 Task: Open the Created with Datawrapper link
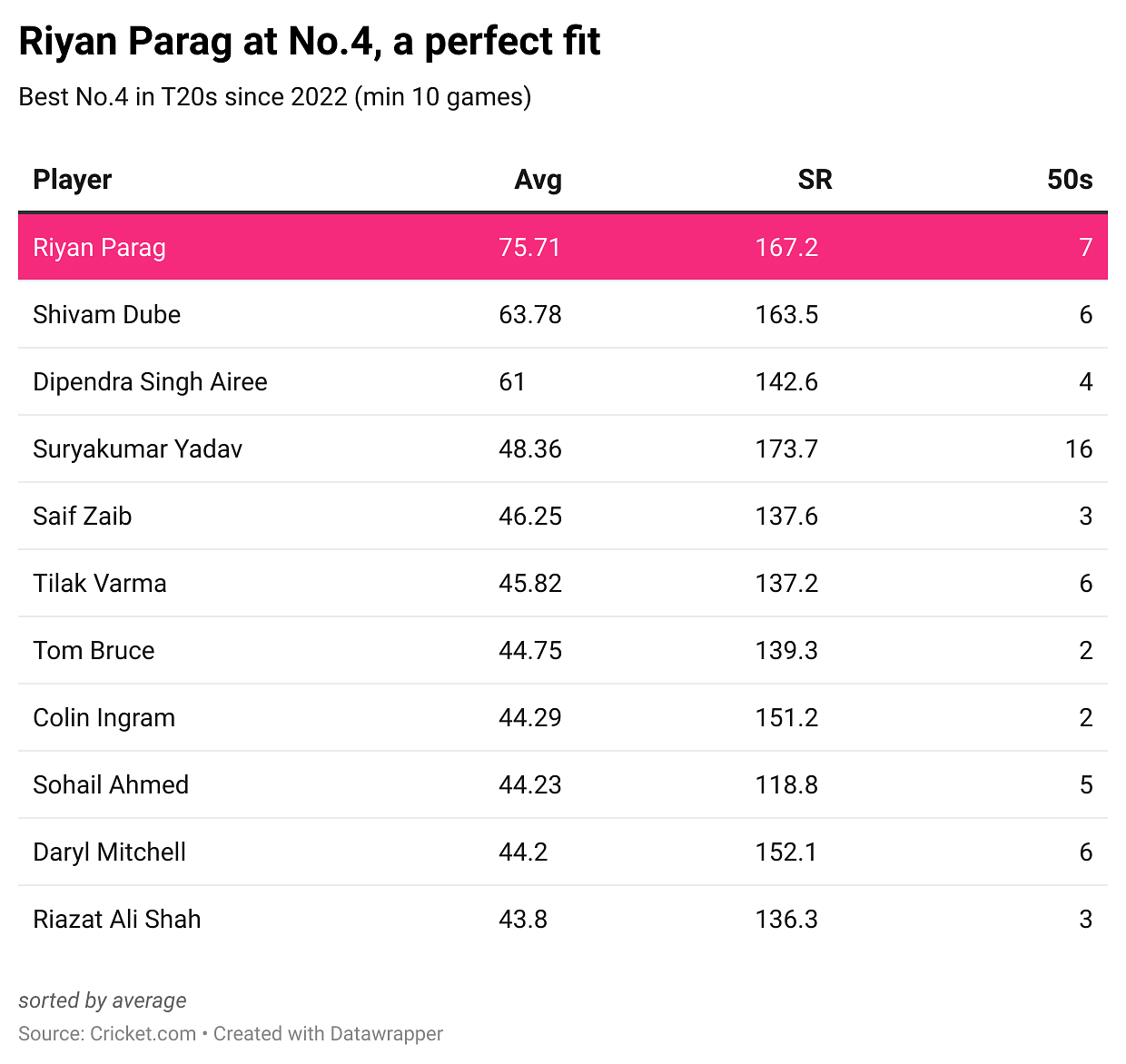[329, 1034]
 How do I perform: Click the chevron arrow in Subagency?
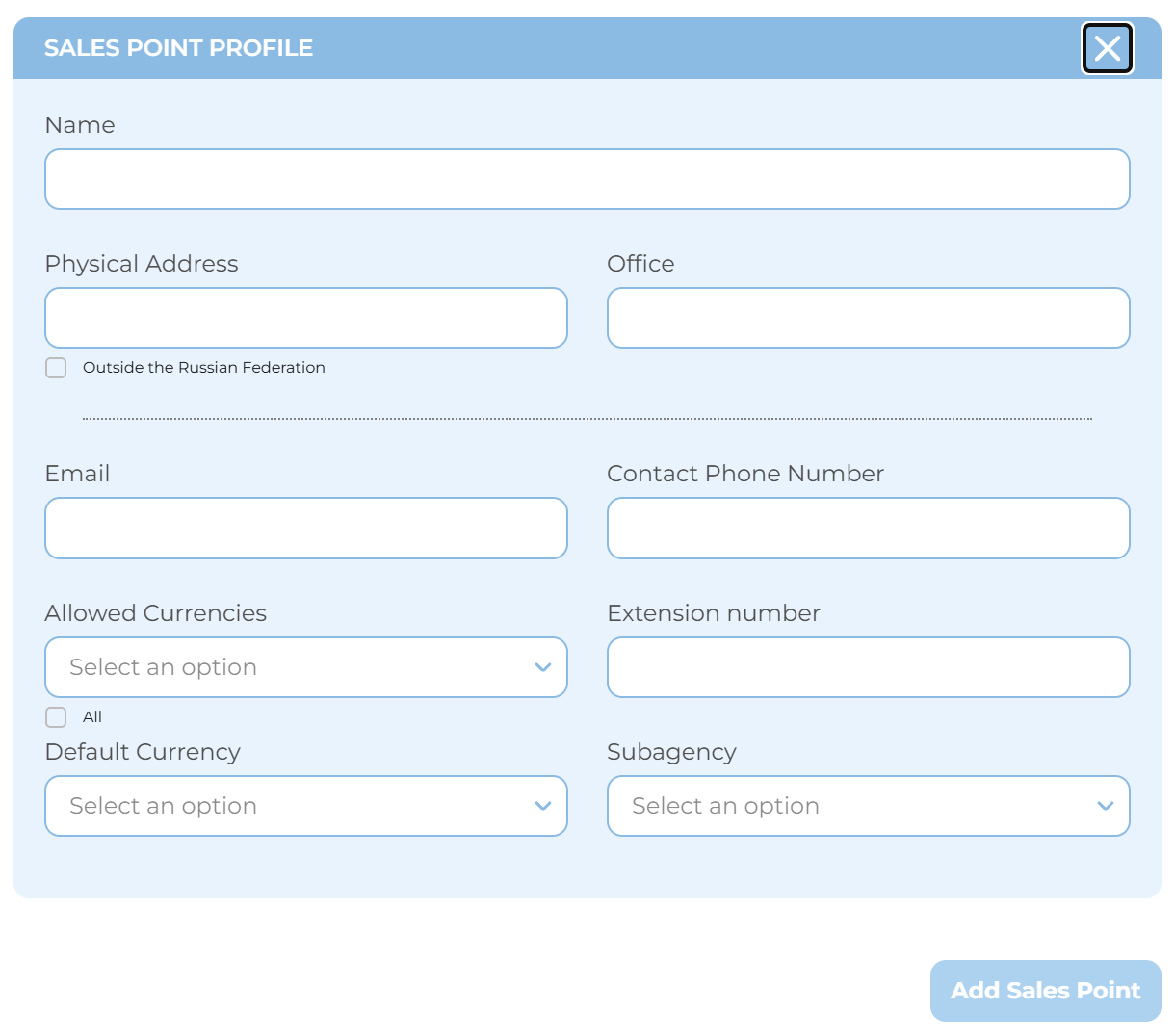coord(1105,806)
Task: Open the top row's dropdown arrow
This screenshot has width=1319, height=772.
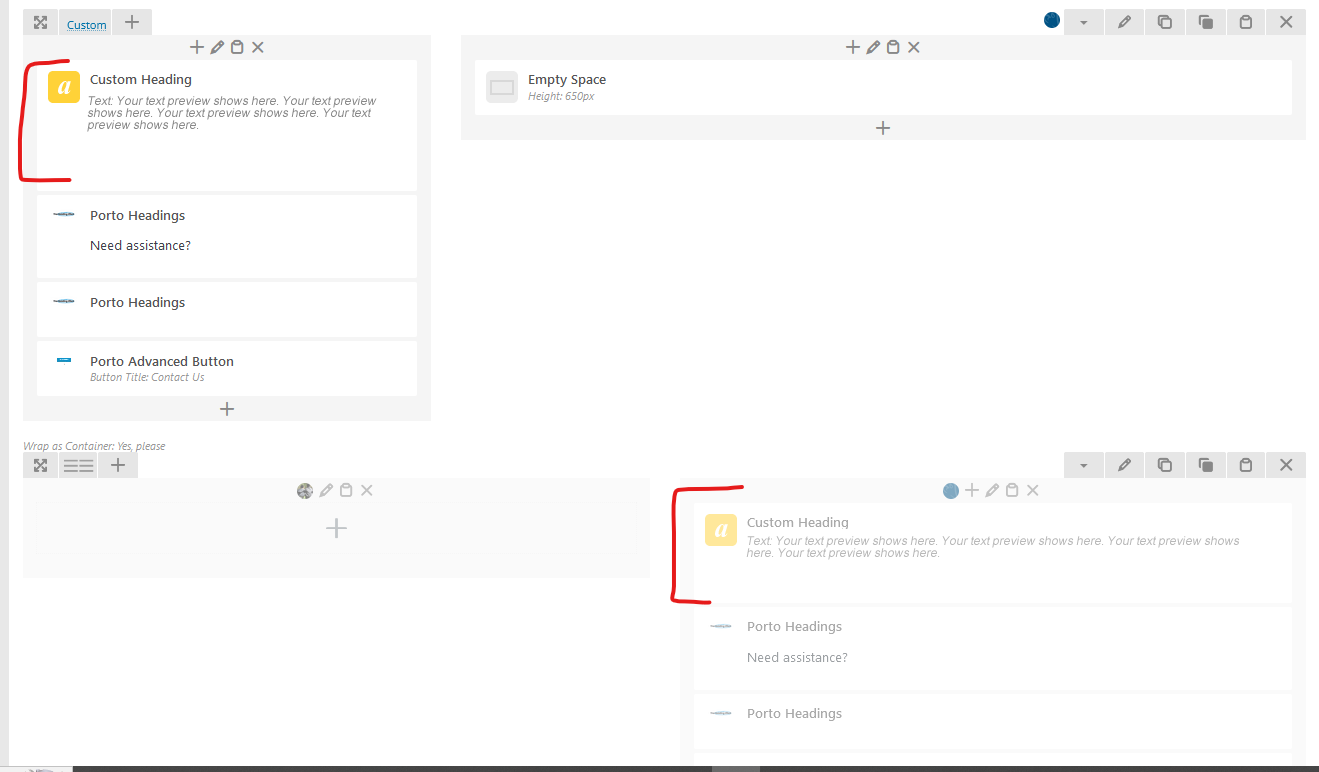Action: coord(1084,21)
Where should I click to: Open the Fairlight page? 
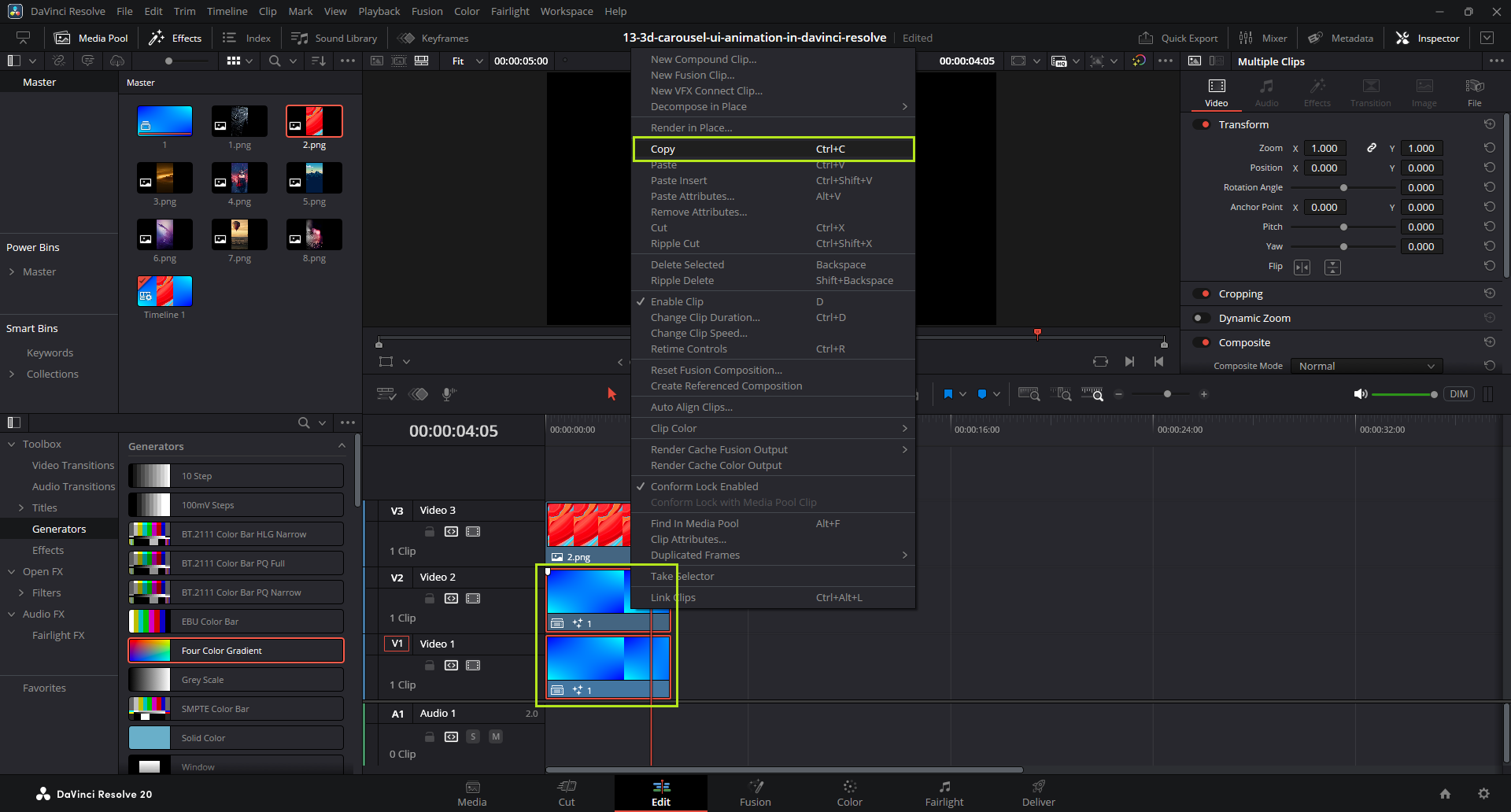(x=944, y=787)
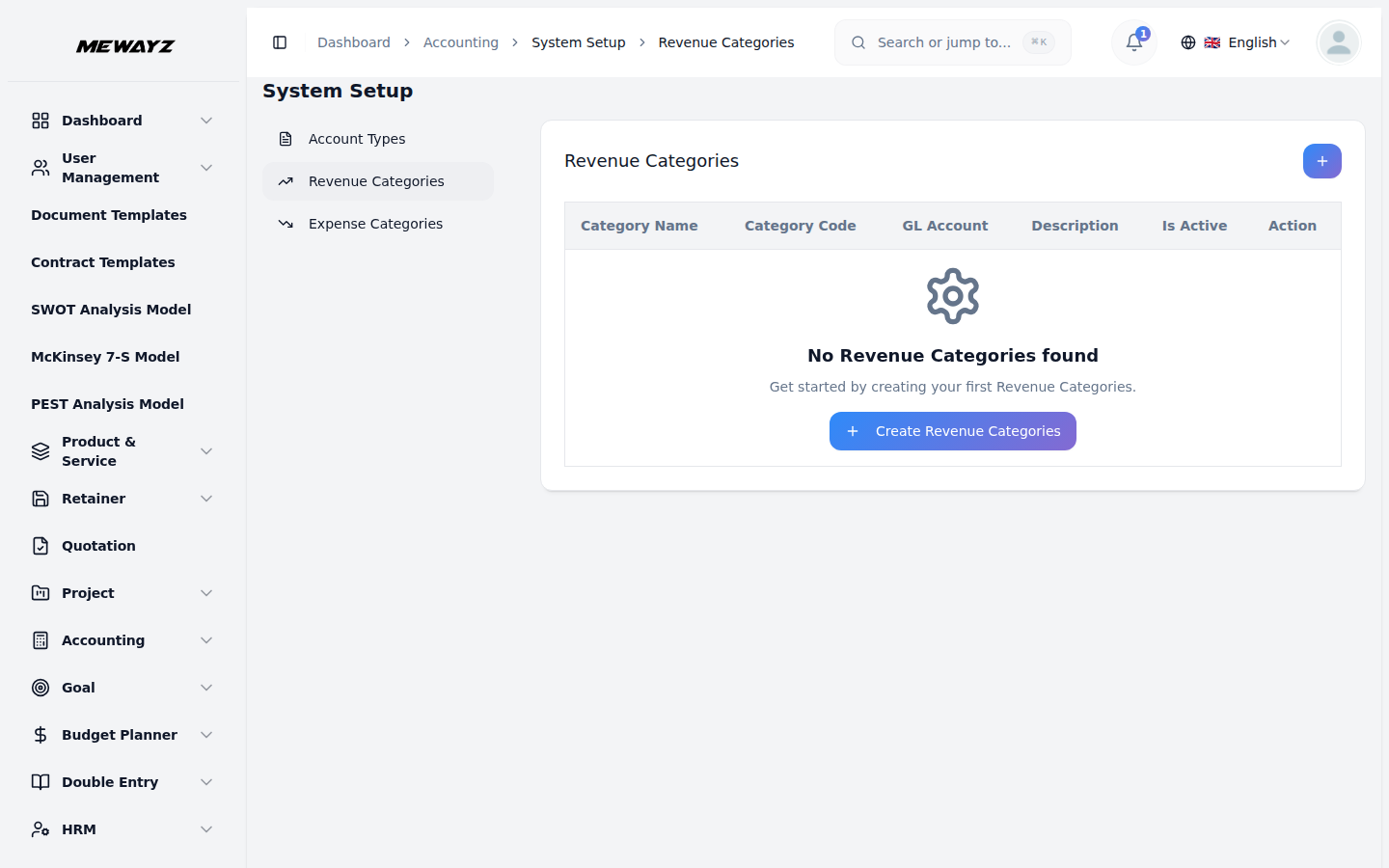Click the Account Types document icon
This screenshot has height=868, width=1389.
(x=286, y=138)
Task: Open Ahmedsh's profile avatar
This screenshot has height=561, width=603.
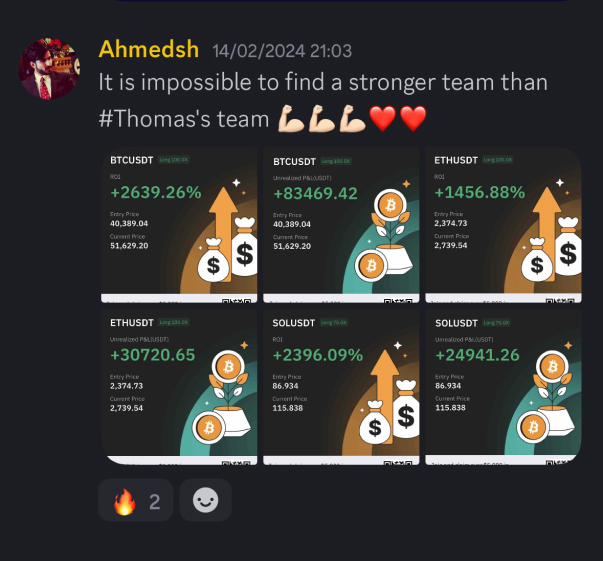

EXERCISE INSTRUCTIONS:
The answer should consist only of the lines from the one with "Task: Open Ahmedsh's profile avatar" through the last line of the material above, copied exactly, with no pictures.

EXPECTED OUTPUT:
Task: Open Ahmedsh's profile avatar
This screenshot has height=561, width=603.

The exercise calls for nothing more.